Dobrze wiedzieć, że jest książka, bardzo chętnie ją przeczytam. A co do pominiętych rzeczy,to ja podobne wrażenie odniosłam oglądając "Lśnienie", bo gdy później przeczytałam książkę wiele faktów, które w filmie wydawały mi się niejasne, nabrały sensu i wyjaśniły się.
ojj Lśnienie super! Ale jednak jak zwykle wolę książkę, przeczytałam ją bardzo szybko i jako jedną z pierwszych King'a. Ekranizację uważam za bardzo dobrą.
W takim razie myślę, że po lekturze powinnam obejrzeć film drugi raz.
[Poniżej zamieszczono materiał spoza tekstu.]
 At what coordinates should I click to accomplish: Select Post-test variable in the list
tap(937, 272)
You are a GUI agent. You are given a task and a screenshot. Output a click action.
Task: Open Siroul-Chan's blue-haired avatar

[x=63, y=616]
Może wtedy bardziej go docenię. Co do książek Kinga,to pierwszym jego dziełem,które miałam okazję przeczytać była "Misery" i zarówno książkę jak i ekranizację uważam za mistrzostwo :)
Oglądałam ten film dawno temu i stwierdziłam że jest rewelacyjny! Niedawno czytałam książkę i postanowiłam obejrzeć film jeszcze raz. Strasznie się rozczarowałam! Książka o niebo lepsza. Zgadzam się, że przez pominięcie wielu rzeczy i przeinaczeniu innych film wiele stracił.